____ RECORDS SUPPLIED

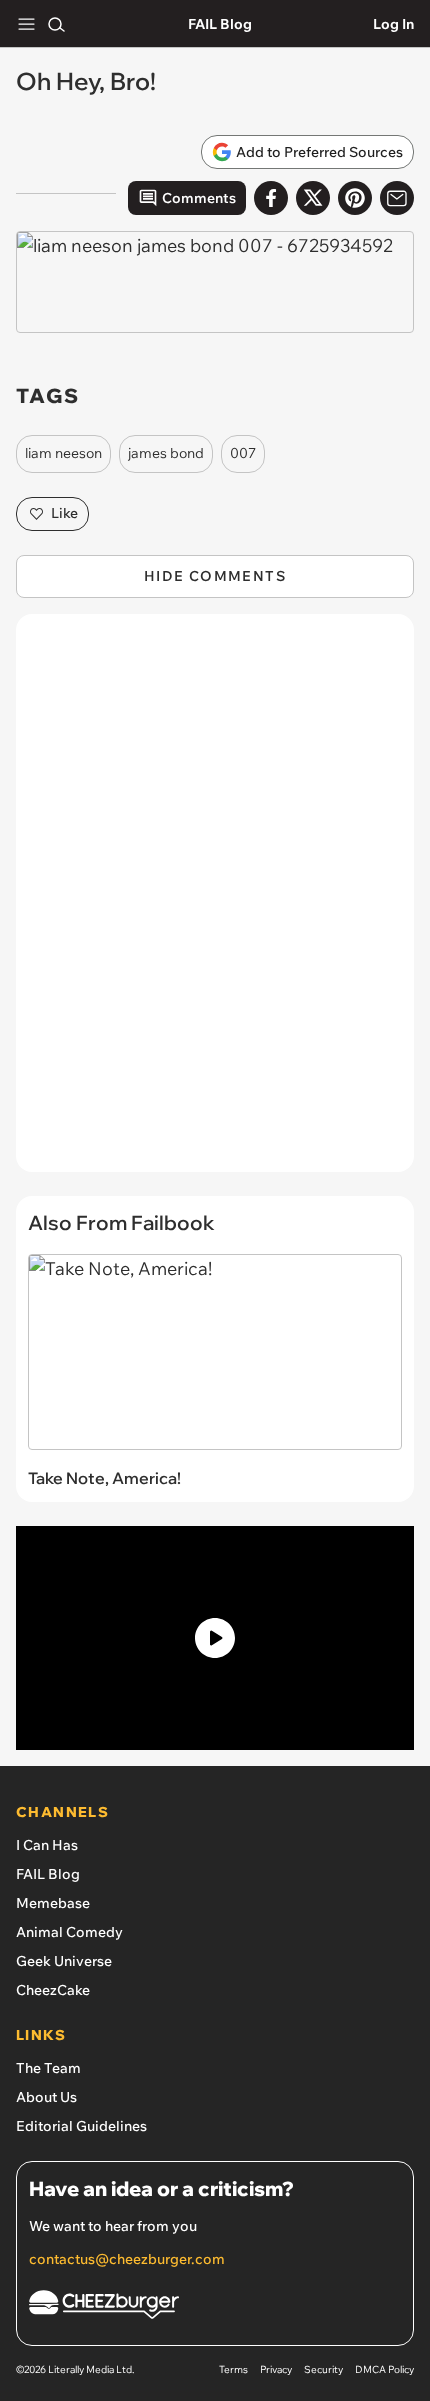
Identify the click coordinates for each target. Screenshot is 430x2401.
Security (323, 2369)
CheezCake (53, 1990)
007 (243, 453)
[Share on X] (313, 198)
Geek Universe (64, 1961)
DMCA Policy (384, 2369)
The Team (48, 2068)
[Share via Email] (397, 198)
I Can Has (47, 1845)
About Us (46, 2097)
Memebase (53, 1903)
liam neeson (63, 453)
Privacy (276, 2369)
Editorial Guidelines (81, 2126)
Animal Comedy (69, 1932)
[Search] (56, 24)
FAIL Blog (220, 24)
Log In (393, 24)
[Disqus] (215, 903)
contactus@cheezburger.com (127, 2259)
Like (64, 513)
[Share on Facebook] (271, 198)
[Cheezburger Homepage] (215, 2307)
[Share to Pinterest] (355, 198)
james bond (166, 453)
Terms (233, 2369)
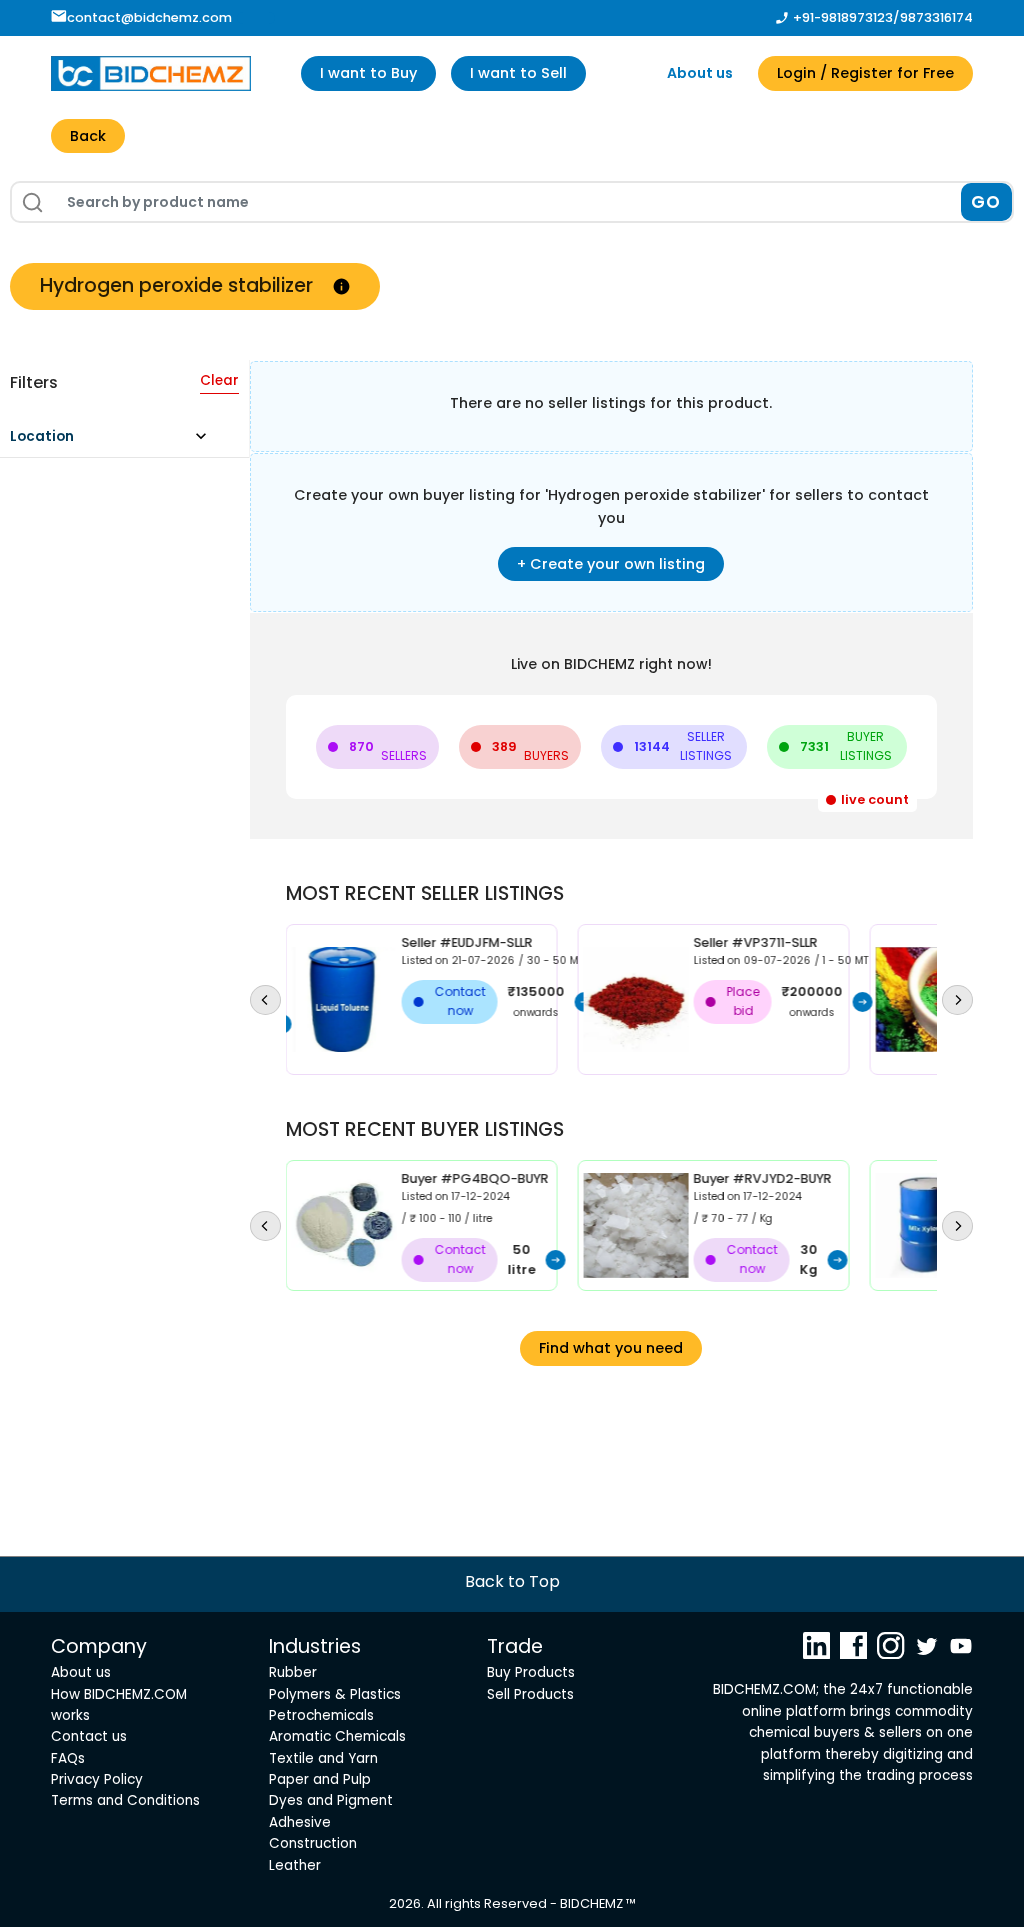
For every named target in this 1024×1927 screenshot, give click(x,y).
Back (88, 136)
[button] (117, 441)
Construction (313, 1843)
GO (986, 202)
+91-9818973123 (843, 17)
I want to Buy (368, 73)
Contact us (89, 1736)
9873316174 (936, 17)
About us (700, 73)
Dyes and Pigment (331, 1800)
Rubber (293, 1672)
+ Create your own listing (611, 564)
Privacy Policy (97, 1779)
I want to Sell (518, 73)
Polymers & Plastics (335, 1694)
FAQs (68, 1758)
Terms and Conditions (125, 1800)
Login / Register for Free (865, 73)
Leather (295, 1865)
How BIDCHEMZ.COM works (119, 1705)
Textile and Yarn (323, 1758)
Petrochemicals (321, 1715)
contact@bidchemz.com (149, 17)
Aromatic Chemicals (337, 1736)
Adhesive (300, 1822)
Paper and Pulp (320, 1779)
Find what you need (611, 1348)
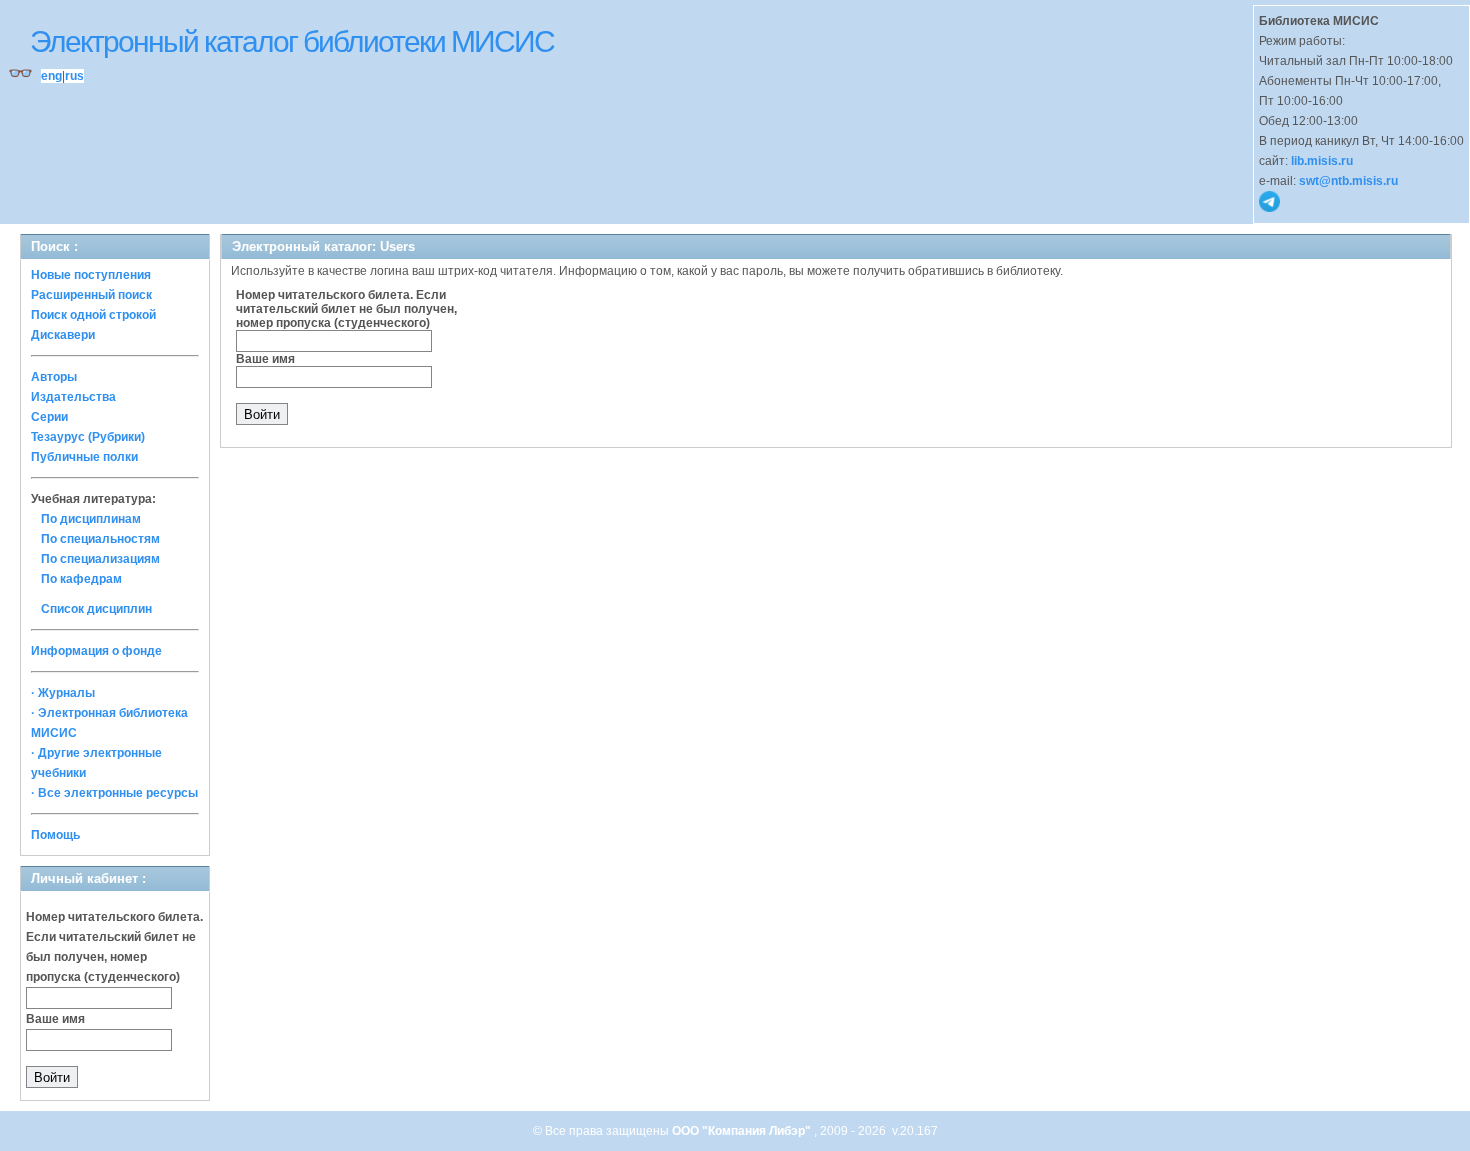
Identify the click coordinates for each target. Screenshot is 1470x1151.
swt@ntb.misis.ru (1348, 181)
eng (51, 76)
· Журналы (63, 693)
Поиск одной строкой (93, 315)
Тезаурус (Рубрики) (88, 437)
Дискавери (63, 335)
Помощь (55, 835)
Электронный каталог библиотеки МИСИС (292, 41)
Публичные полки (84, 457)
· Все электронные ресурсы (114, 793)
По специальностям (100, 539)
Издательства (73, 397)
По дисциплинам (91, 519)
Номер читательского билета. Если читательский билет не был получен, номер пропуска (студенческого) (346, 309)
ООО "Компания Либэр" (743, 1131)
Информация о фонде (96, 651)
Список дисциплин (96, 609)
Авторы (54, 377)
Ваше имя (55, 1019)
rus (74, 76)
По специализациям (100, 559)
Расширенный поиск (91, 295)
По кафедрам (81, 579)
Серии (49, 417)
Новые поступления (91, 275)
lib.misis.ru (1322, 161)
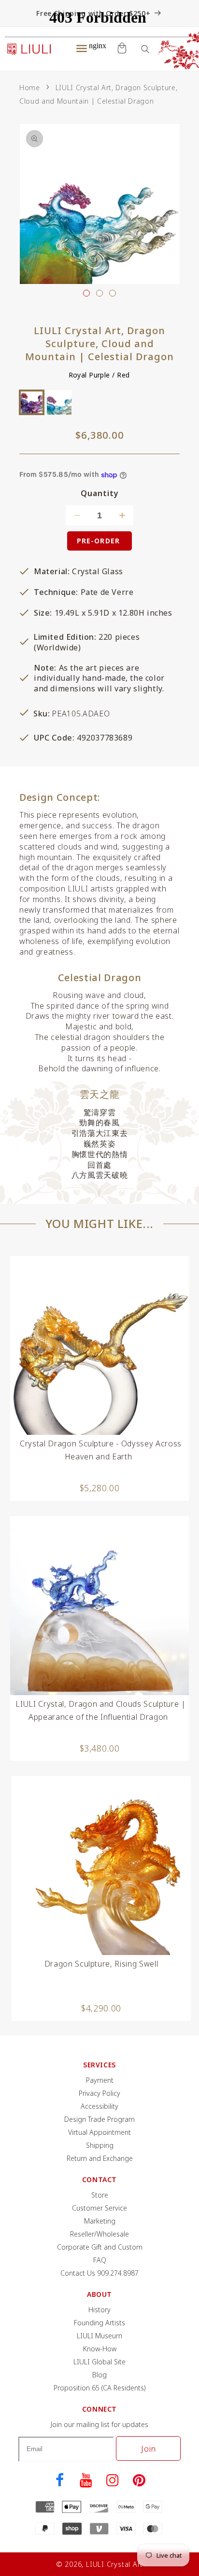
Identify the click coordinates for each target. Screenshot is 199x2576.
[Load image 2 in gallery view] (99, 293)
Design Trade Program (99, 2119)
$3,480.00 (100, 1748)
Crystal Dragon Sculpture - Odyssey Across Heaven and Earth (101, 1450)
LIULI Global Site (99, 2361)
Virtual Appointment (99, 2132)
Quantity (100, 493)
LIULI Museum (99, 2335)
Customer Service (99, 2207)
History (99, 2309)
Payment (100, 2080)
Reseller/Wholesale (99, 2234)
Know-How (99, 2348)
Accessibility (99, 2106)
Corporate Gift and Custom (99, 2247)
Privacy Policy (99, 2093)
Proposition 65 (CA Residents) (100, 2387)
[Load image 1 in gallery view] (86, 293)
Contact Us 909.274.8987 (99, 2273)
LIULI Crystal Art (114, 2564)
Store (99, 2194)
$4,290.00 (101, 2008)
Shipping (100, 2145)
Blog (99, 2374)
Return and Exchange (100, 2158)
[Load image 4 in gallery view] (112, 293)
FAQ (99, 2260)
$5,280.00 (100, 1488)
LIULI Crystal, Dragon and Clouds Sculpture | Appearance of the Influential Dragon (100, 1710)
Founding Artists (99, 2322)
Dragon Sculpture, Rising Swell (101, 1963)
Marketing (99, 2220)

________

* [WORK ITEM] Look above for the line with "ресурсы (114, 793)" and the line with "По специализациям (100, 559)". Write out those two lines and all the lines between them, exactly, and no others.

* [EXPECTED ANSWER]
· Все электронные ресурсы (114, 793)
По специальностям (100, 539)
Издательства (73, 397)
По дисциплинам (91, 519)
Номер читательского билета. Если читательский билет не был получен, номер пропуска (студенческого) (346, 309)
ООО "Компания Либэр" (743, 1131)
Информация о фонде (96, 651)
Список дисциплин (96, 609)
Авторы (54, 377)
Ваше имя (55, 1019)
rus (74, 76)
По специализациям (100, 559)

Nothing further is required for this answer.